Effective communication between caregivers and clinicians is recognised as a core value of palliative care. Home telehealth has the potential to provide a solution to inequity of access to care, facilitate peer support and maintain continuity of care with families. However, significant limitations and challenges may impede its use. The virtual space creates additional challenges for communication, which clinicians and families may not intuitively understand. For home telehealth to be integrated into routine care, greater understanding of the nature of communication in the virtual space is required.
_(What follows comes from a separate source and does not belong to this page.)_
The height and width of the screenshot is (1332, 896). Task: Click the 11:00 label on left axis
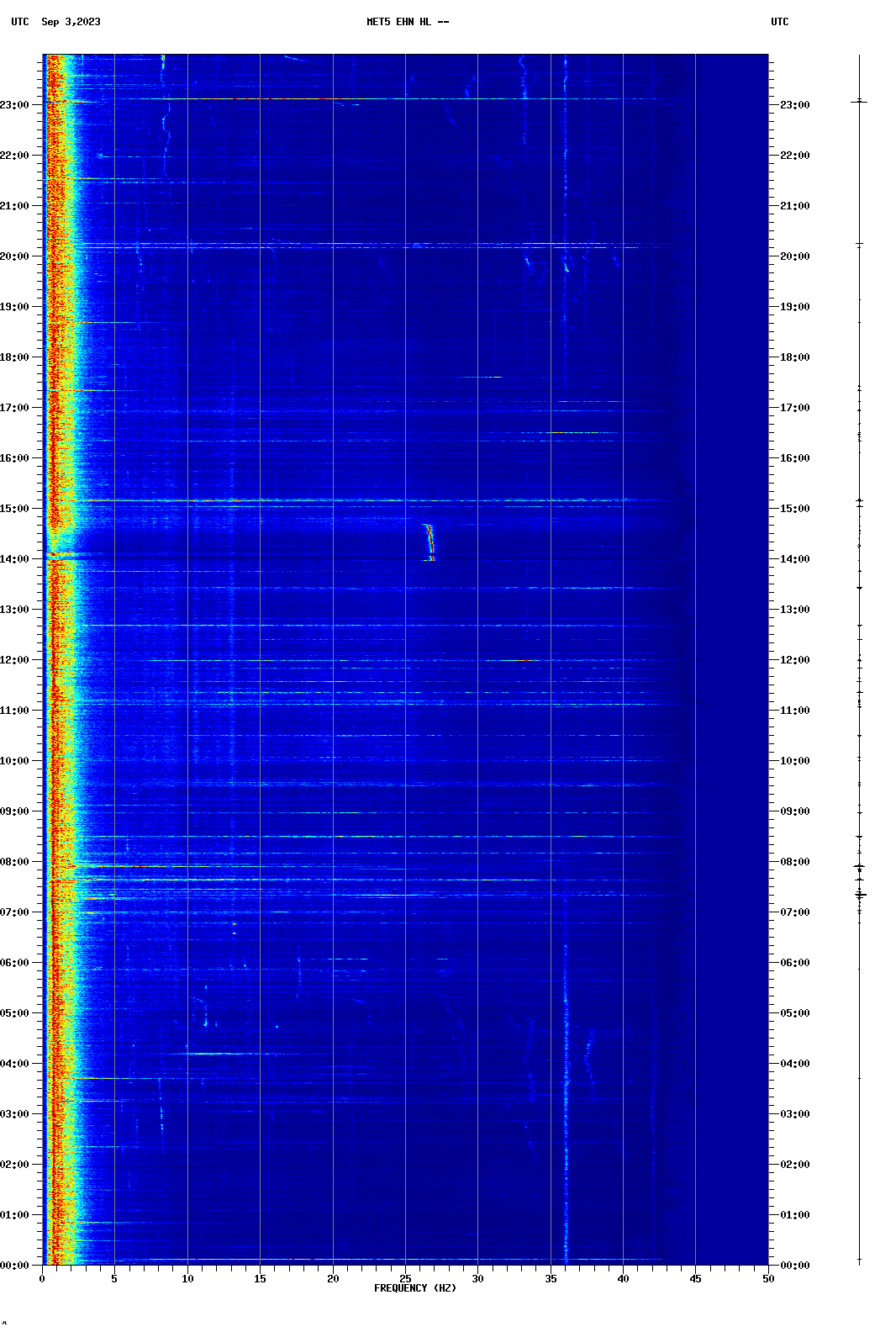(x=15, y=711)
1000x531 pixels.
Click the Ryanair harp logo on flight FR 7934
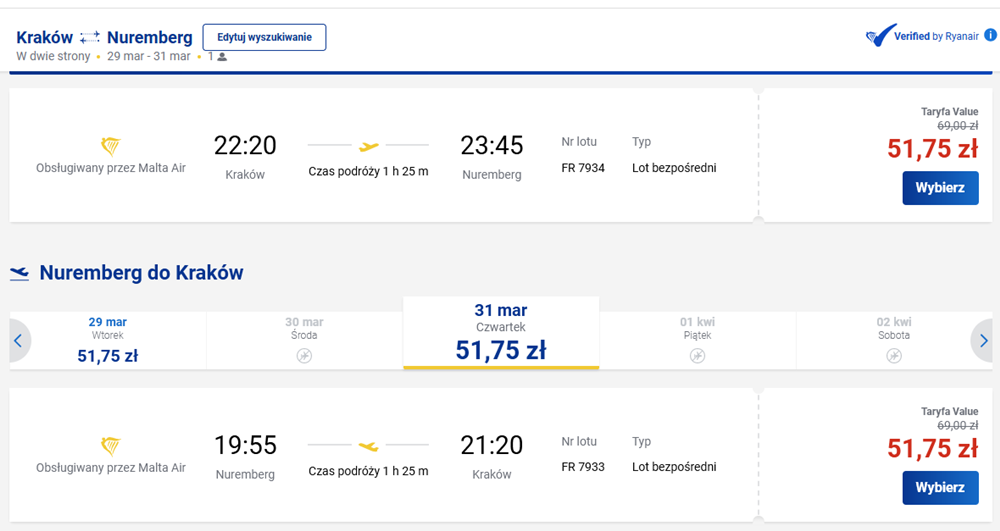[x=111, y=146]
There is increasing social and political pressure for health services to utilise telehealth to provide cost efficient and equitable care across communities [1–3]. The use of video-consultation in the home to provide palliative care, sometimes referred to as telehospice, is one area of significant interest and numerous studies undertaken have investigated the effects for clinicians and patients [4–7]. Video consultation in the home has been used to provide: symptom management; support and advice; continuity of care, and improve equity of access to specialist care . However, uptake resulting in established services has continued to be slow; most projects do not eventuate into an established service [4, 9–12]. The reasons for the poor uptake of home video-consultation in palliative care has largely been attributed to organisational factors such as staff ‘readiness’, lack of a clinical champion or financial incentives , as well as concerns with the appropriateness of technology being used instead of in person ‘face to face’ visits .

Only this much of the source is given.